**Required work**
(1) In the article on disability research, recast the paragraph beginning "Among the issues the committee is investigating" as a short list that keeps its main facts.
(2) Reproduce word for word the stretch of the article on disability research from "International research on" through "inclusive health programmes.".

**Text block**
- - - -

Shakespeare calls for focus on barriers, not headcounts
24th January 2014 developer

International research on disability should focus on the barriers disabled people face, rather than endless headcounts of how many people there are in developing countries with different impairments, according to a leading disabled academic.

Dr Tom Shakespeare, currently a senior lecturer at Norwich Medical School, and a co-author of The World Report on Disability – published by the World Health Organization and The World Bank in 2011 – was giving evidence to the Commons international development committee as part of its inquiry into disability and development.

The committee heard from three academics, including Shakespeare, with expertise in data on disability and inclusive health programmes.

Among the issues the committee is investigating are whether the UK’s Department for International Development (DfID) needs a disability strategy; the adequacy of DfID’s policy commitments on disability and development; and the financial costs and benefits of an increased emphasis on disability.

Shakespeare told MPs on the committee: “What we should be looking at is how many of the new buildings you are building are accessible, how many rehabilitation therapists are you providing, how many of your buses are accessible, so when we are researching disability don’t just count disabled people, count disabling barriers… and it is possible.”

He said this kind of research would help to persuade countries to improve their policies on disability, particularly because of the work of the Committee on the Rights of Persons with Disabilities, which monitors implementation of the UN’s disability convention.

He said: “People don’t like to be named and shamed, they like to know that they are doing what’s right.”

- - - -

**Entries shown**
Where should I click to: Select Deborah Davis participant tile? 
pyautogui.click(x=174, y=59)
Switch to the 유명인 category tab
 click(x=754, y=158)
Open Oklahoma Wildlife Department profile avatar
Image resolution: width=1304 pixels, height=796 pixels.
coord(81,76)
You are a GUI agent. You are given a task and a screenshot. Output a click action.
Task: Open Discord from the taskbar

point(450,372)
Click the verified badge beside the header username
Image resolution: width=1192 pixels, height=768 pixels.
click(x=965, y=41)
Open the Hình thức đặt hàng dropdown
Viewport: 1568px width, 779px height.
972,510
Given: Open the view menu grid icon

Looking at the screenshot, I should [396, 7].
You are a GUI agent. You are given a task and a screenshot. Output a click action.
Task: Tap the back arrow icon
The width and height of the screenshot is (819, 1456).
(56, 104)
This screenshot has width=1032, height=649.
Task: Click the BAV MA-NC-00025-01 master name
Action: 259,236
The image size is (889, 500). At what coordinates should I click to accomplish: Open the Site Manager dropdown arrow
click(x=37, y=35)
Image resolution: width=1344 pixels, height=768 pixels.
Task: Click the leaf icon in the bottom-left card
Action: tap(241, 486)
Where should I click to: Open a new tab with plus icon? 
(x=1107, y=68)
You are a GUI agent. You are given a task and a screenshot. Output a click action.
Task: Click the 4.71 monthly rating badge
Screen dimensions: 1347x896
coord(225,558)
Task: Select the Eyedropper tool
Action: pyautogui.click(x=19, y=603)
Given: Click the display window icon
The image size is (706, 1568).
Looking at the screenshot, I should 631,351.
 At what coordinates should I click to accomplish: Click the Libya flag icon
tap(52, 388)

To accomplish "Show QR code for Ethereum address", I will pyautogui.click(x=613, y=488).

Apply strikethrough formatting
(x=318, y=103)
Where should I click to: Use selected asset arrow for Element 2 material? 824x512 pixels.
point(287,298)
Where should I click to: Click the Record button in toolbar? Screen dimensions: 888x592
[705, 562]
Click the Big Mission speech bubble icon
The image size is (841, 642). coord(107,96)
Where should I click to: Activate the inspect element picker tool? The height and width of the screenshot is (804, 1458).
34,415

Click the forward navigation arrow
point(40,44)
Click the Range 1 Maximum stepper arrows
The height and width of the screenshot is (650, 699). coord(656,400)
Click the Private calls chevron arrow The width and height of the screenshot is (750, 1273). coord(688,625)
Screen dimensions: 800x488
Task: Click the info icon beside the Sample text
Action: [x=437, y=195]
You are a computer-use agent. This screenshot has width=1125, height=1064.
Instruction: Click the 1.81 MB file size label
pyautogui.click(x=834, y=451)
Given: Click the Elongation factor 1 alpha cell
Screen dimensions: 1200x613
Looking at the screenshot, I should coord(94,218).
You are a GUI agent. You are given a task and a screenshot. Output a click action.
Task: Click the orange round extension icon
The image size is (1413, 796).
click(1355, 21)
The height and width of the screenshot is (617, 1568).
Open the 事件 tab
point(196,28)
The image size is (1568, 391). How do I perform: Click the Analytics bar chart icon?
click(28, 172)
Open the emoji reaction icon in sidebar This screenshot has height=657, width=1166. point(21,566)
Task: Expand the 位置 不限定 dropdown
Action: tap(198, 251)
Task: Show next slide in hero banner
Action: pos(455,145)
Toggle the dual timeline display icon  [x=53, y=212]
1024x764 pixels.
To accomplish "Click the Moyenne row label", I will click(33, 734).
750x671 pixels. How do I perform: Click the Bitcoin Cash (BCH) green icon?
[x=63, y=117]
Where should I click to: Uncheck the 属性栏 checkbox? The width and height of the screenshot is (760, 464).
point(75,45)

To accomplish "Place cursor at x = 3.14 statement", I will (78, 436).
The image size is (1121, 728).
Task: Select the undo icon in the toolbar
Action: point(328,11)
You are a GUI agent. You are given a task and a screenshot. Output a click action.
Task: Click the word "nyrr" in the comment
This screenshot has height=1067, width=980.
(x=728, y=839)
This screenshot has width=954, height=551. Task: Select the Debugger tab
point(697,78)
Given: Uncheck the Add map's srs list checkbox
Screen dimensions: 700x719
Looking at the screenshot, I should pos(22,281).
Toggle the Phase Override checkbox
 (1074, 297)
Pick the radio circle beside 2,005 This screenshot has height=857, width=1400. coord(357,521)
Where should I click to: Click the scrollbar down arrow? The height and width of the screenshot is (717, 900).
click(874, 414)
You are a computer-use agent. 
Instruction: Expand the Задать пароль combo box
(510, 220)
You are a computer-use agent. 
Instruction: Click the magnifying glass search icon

- - - -

**Results for each task**
(1)
Issues the committee is investigating:
- Whether the UK's Department for International Development (DfID) needs a disability strategy
- Whether DfID's policy commitments on disability and development are adequate
- The financial costs and benefits of putting more emphasis on disability

(2)
International research on disability should focus on the barriers disabled people face, rather than endless headcounts of how many people there are in developing countries with different impairments, according to a leading disabled academic.

Dr Tom Shakespeare, currently a senior lecturer at Norwich Medical School, and a co-author of The World Report on Disability – published by the World Health Organization and The World Bank in 2011 – was giving evidence to the Commons international development committee as part of its inquiry into disability and development.

The committee heard from three academics, including Shakespeare, with expertise in data on disability and inclusive health programmes.